== CONSIGNE DE TRAVAIL ==
Poursuivez le texte sur le pâturage tournant des jeunes bovins en reprenant juste après sa dernière phrase.
#### TEXTE À LIRE
Il y a un an, Romaric Lecointre était sceptique à l’idée de proposer aux élèves, femelles et mâles (bœufs), de pâturer les prairies en système tournant dynamique. À la ferme expérimentale de la Blanche Maison, il est responsable de l’élevage des génisses et du suivi de la reproduction des vaches. Il est aujourd’hui convaincu et aborde sereinement la nouvelle saison. « Je craignais que ce système génère davantage de travail. C’est en fait tout le contraire. »
De mars à mai 2017, à 2 km de la stabulation laitière, sur quatre prairies permanentes de chacune 4 à 5 ha d’un seul tenant, 40 paddocks de 0,5 ha sont créés pour les génisses et bœufs de 9 à 15 mois. Les animaux sont répartis en quatre lots de grosso modo quinze à vingt élèves de même âge. Un cinquième est composé des génisses gestantes et des vaches taries. Les moins de 9 mois sont dans un sixième lot. Ils sont dirigés vers 7 paddocks de 0,25 ha. « La taille des paddocks de 0,5 ha et 25 ares a été décidée arbitrairement. Au vu de notre expérience avec les vaches laitières, cela nous a semblé cohérent. »
Les animaux sont apprivoisés en douceur
Les miniparcelles sont conçues pour deux à six jours de présence, selon la pousse de l’herbe au printemps et en été et le nombre de jeunes animaux dedans. Si la quantité d’herbe est insuffisante, ils reçoivent du foin et 2 kg d’un mélange de 60 % maïs grains et 40 % tourteau de colza, ainsi que 100 g de minéraux. Des chemins longent les paddocks pour le passage de l’un à l’autre. Comme un seul chemin, empierré, était déjà en place, il a fallu concevoir les autres en empruntant une bande de 3 à 4 mètres de large aux prairies. Ils ont été créés en même temps que les miniparcelles.
########
#### ENTRÉES FOURNIES
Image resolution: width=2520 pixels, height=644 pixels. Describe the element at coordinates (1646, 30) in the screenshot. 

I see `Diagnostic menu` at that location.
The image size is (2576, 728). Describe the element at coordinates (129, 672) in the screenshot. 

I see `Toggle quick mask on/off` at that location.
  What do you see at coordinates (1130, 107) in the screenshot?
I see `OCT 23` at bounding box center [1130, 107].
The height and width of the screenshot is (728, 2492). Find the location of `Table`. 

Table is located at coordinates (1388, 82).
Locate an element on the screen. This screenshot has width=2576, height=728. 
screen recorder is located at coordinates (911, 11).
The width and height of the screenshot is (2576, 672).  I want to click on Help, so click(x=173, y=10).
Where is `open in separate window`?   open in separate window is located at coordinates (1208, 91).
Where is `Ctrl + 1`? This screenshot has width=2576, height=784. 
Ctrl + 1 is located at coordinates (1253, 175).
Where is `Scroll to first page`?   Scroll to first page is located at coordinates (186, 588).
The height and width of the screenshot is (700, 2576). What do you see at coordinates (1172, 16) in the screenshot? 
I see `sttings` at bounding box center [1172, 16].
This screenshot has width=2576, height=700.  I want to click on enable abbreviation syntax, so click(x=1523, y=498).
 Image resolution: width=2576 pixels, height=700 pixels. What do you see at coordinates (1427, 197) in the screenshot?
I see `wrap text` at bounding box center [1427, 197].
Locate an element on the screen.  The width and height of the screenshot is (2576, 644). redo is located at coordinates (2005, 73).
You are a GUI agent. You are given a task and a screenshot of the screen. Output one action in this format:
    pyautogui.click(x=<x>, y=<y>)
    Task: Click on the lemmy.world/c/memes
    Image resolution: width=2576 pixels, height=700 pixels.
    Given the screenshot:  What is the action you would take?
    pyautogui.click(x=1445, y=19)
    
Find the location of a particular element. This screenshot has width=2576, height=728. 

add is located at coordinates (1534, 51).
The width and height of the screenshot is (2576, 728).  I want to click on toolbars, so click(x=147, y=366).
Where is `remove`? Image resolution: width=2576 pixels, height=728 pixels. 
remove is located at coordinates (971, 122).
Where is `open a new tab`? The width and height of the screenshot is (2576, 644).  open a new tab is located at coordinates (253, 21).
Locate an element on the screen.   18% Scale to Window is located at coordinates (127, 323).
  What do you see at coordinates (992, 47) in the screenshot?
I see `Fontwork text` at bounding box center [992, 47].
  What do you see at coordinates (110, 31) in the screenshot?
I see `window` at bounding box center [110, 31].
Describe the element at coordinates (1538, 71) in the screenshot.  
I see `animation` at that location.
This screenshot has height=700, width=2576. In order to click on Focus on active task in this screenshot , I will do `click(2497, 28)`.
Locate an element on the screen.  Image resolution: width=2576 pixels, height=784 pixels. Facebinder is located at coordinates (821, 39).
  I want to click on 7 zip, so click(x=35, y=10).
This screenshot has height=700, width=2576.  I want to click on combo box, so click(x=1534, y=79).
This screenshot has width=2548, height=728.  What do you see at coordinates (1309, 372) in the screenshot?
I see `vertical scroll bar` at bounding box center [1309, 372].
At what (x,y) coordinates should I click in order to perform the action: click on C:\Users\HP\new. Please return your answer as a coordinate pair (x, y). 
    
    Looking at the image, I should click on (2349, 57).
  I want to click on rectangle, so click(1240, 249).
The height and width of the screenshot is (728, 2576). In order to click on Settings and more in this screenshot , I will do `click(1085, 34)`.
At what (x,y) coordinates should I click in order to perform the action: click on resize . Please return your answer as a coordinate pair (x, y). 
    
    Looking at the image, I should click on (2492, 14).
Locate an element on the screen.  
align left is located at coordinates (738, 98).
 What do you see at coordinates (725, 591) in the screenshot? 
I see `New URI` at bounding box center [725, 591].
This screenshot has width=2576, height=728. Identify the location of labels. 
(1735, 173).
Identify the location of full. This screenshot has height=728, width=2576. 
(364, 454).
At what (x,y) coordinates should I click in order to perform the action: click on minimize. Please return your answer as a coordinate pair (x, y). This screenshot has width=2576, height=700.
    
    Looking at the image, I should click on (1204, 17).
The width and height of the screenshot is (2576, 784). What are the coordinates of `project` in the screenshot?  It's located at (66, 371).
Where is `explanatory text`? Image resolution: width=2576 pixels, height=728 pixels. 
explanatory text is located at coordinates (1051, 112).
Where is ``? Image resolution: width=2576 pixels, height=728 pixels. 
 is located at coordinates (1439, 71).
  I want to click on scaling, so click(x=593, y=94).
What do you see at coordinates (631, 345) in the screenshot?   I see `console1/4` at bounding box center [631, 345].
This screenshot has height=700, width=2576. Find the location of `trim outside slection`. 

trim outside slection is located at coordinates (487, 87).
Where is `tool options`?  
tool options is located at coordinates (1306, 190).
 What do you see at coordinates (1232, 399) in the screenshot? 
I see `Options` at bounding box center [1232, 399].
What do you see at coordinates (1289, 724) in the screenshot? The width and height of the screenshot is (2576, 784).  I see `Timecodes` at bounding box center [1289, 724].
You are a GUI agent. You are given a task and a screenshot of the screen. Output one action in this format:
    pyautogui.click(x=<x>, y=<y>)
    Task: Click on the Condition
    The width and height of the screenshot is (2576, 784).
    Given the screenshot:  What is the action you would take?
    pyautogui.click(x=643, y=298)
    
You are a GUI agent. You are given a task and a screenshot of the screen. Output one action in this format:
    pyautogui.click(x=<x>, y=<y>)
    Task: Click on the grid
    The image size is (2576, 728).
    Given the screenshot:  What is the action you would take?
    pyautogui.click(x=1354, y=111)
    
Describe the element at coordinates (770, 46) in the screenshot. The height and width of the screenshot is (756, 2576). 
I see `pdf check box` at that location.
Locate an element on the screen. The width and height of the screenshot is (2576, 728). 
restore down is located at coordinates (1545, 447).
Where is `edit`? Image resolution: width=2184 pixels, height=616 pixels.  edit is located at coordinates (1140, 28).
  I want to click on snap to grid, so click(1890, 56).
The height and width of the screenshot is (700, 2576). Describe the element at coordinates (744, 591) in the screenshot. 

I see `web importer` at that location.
########
== RÉSULTAT OBTENU ==
« Réduire leur taille à deux jours de pâturage facilite leur conduite et la surveillance des élèves. Elles permettent de jeter un œil sur eux rapidement. » Dans l’ancien système, il fallait courir après les animaux car ils pâturaient dans de grandes parcelles de 4 à 5 ha pendant deux à trois semaines. De même, le changement de parcelles tous les deux jours permet de les apprivoiser en douceur. « Au bout d’un temps, il suffit de les appeler pour qu’ils viennent vers moi. » La disposition des abreuvoirs les habitue également à se déplacer régulièrement. « Pour simplifier le travail et limiter les coûts, nous avons choisi d’installer un bac à eau pour quatre à cinq paddocks dans les chemins. Les animaux sont obligés de rentrer dans le chemin, ce qui les accoutume », précise Lucie Morin, la chargée d’expérimentations. Leur emplacement juste à la sortie du paddock ou à quelques mètres en face est conditionné par la canalisation d’eau existante qui est enterrée.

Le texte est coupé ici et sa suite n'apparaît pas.